State law allows some employers to pay disabled workers less than minimum wage.
That’s a good thing, say some advocates for the disabled, because many would not otherwise have jobs due to disadvantages in competing with non-disabled workers.
Subminimum wages are a bad thing, because it exploits a vulnerable population, say other advocates for the disabled.
Passion from both sides was displayed before the House Labor Committee Wednesday.
Sponsored by Rep. Hunter Cantrell (DFL-Savage), HF3433 would repeal state labor laws on people with disabilities and Minnesota Administrative Rules on subminimum wage rates for workers with disabilities effective Aug. 1, 2024. In order to ensure the repeals would not cause disabled workers to lose jobs, Cantrell said the bill would establish a task force to develop and implement a plan to slowly phase out subminimum wage laws.
“[This bill] ensures that people with disabilities are fully integrated and respected within all areas in our society, especially in the competitive workforce,” Cantrell said.
Receiving committee approval, HF3433 was referred to the House Government Operations Committee. Sen. Richard Cohen (DFL-St. Paul) sponsors the companion, SF3561, which is awaiting action by the Senate Jobs and Economic Growth Finance and Policy Committee.
State law currently permits subminimum wage rates to be paid to workers with disabilities only after receiving a permit from the Labor Standards Division. The subminimum rate is based on the extent to which a worker’s performance is limited, but it cannot be below 50% of the minimum wage.
Noah McCourt, a disability-rights activist, said repealing subminimum wage laws is all about advancing civil rights for people with disabilities.
“The opportunity to work for pennies an hour is discrimination and exploitation,” he said.
Rep. Mike Freiberg (DFL-Golden Valley) said the bill would help ensure that his child, diagnosed with autism spectrum disorder, would have unlimited job opportunities. “I want my child’s work to be valued as much anyone else’s is in Minnesota.”
Other activists said the bill would severely limit job opportunities for workers with a disability because employers would have no incentive to hire workers who might be less productive than non-disabled workers.
Dawn Kovacovich testified that current law does not take away anyone’s right to work in a competitive workplace, and that the existing subminimum wage laws simply give workers with a disability more workplace choices.
Kovacovich’s daughter, Laura, has autism, glaucoma, and obsessive compulsive disorder due to being born prematurely. Laura said she needs the highly managed, sheltered, and protective environment that her employer provides for her in exchange for paying her a lower wage.
Both mother and daughter said the bill would be a disaster for many workers with a disability, such as Laura, who must cope with emotional and medical issues while on the job and cannot compete with non-disabled workers in a free-market labor economy.
“We live in a very competitive, capitalistic society, where disruptive behavior, high anxiety, and low productivity are generally not tolerated in the workplace,” Dawn Kovacovich said.

# Extracted data

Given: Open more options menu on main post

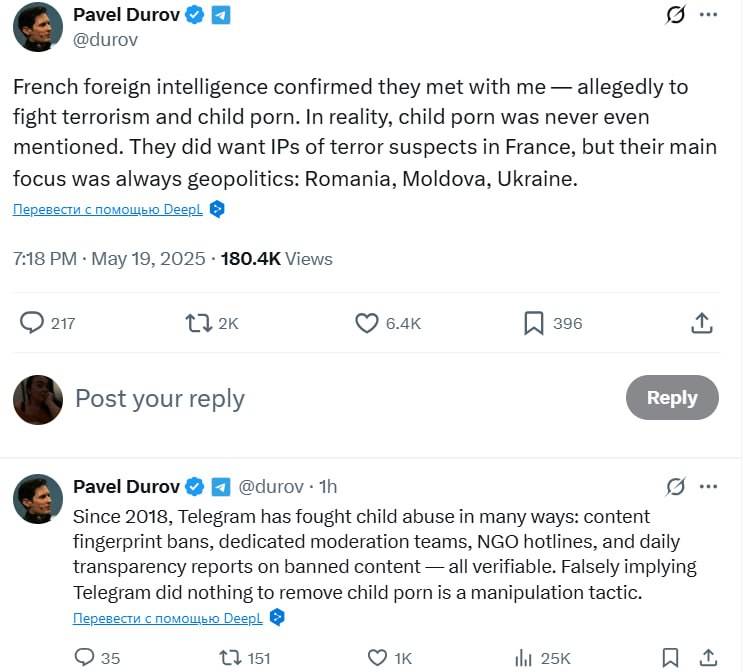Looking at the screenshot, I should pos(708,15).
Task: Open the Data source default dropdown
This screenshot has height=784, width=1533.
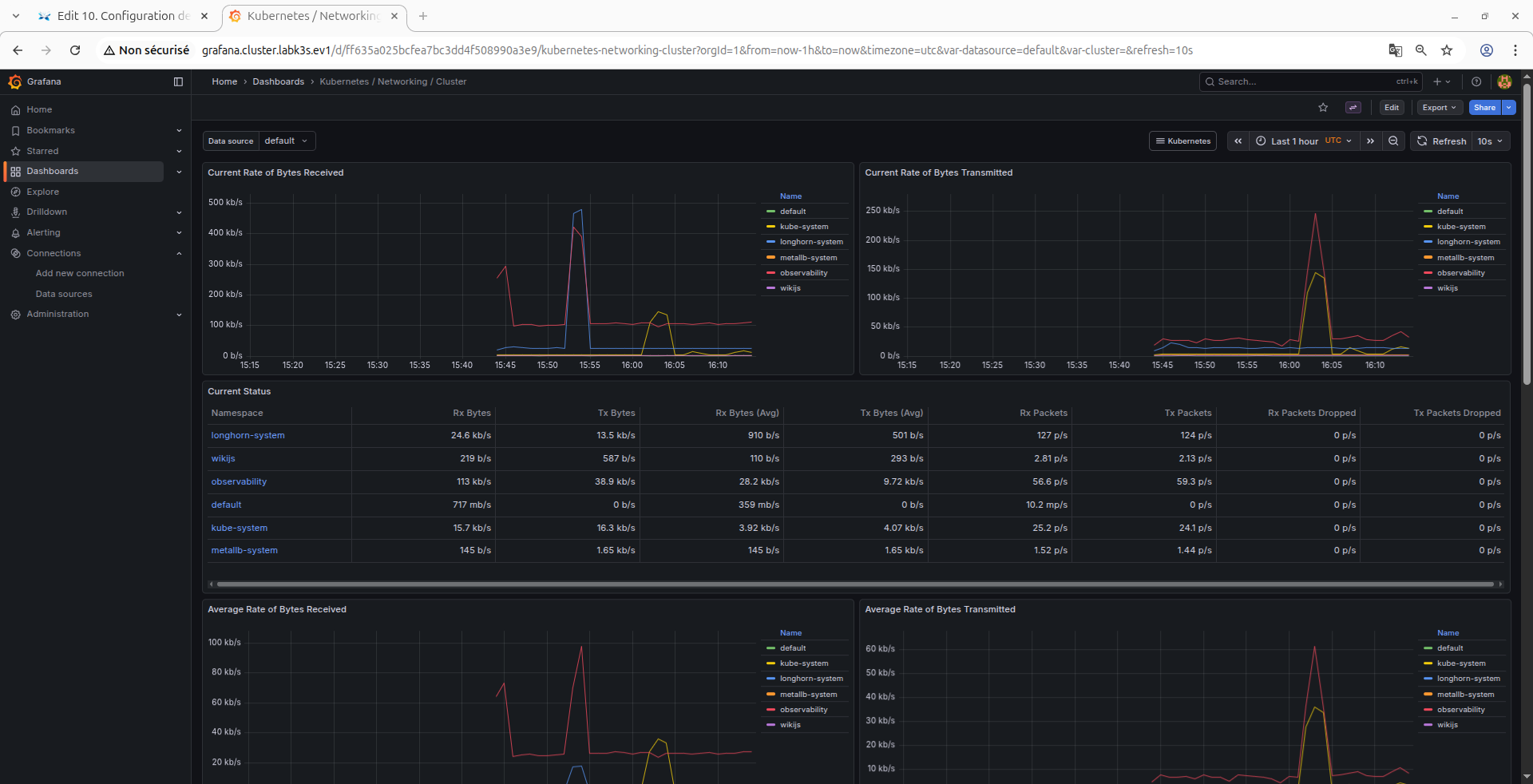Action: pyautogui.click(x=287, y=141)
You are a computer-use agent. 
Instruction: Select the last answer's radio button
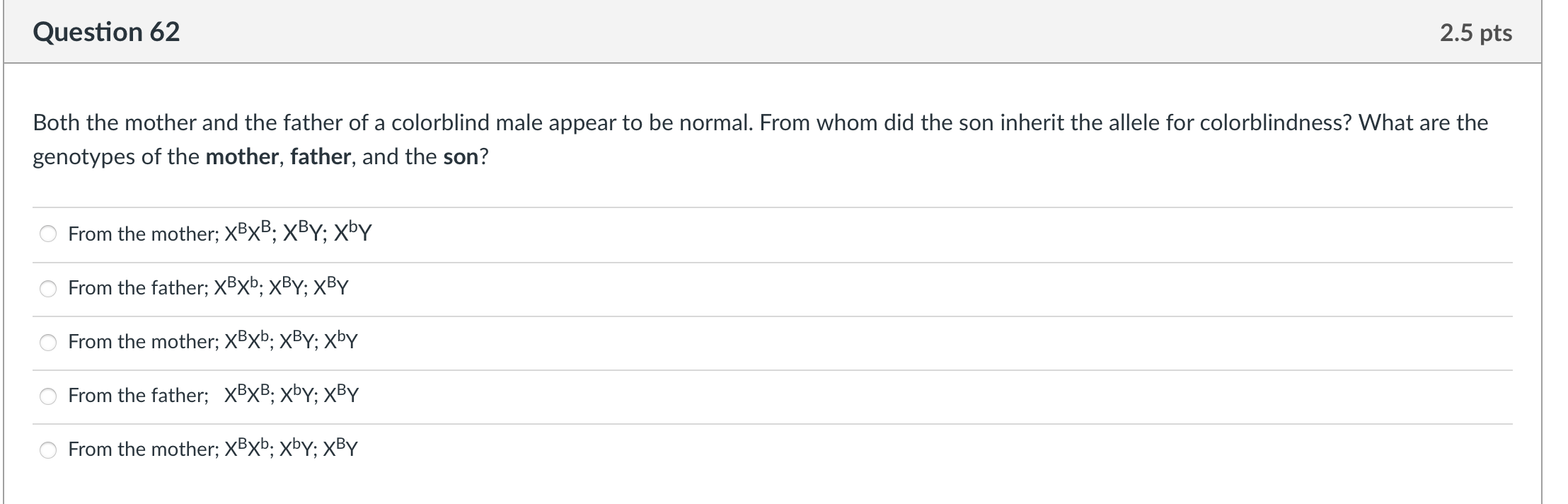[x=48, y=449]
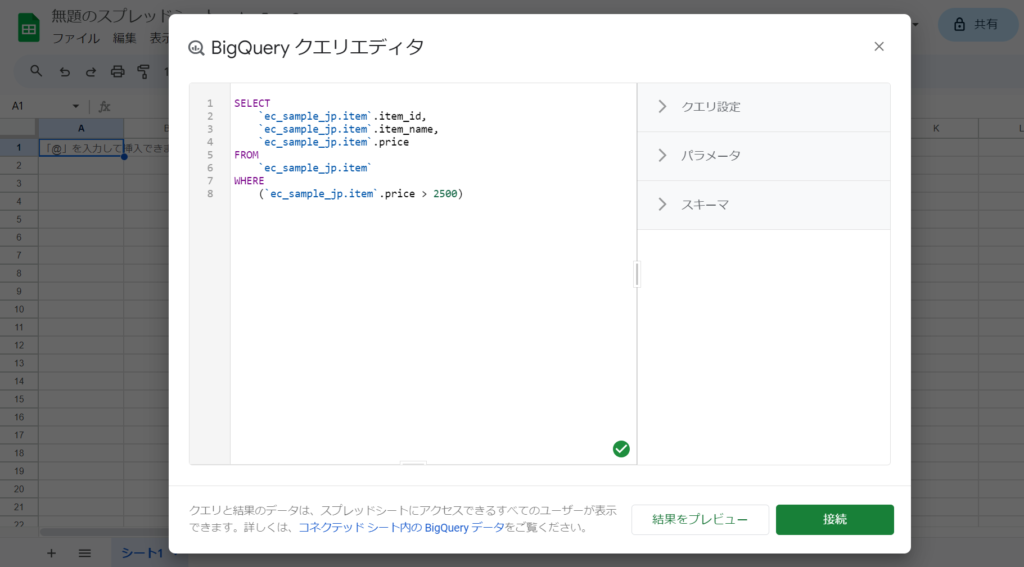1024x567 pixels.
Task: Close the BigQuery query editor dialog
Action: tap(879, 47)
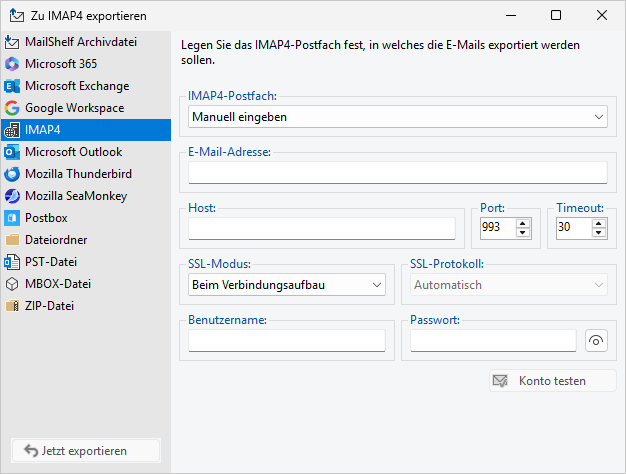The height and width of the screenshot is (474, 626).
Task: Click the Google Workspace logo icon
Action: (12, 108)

# What needs to be done
In the article on subminimum wages for disabled workers, condense the paragraph beginning "Sponsored by Rep. Hunter Cantrell" into a shorter version that keeps its main facts.

# Exercise result
HF3433, sponsored by Rep. Hunter Cantrell (DFL-Savage), would repeal state labor laws on people with disabilities and Minnesota Administrative Rules on subminimum wage rates for disabled workers, effective Aug. 1, 2024. To prevent job losses, Cantrell said, the bill would create a task force to plan and carry out a gradual phase-out of subminimum wage laws.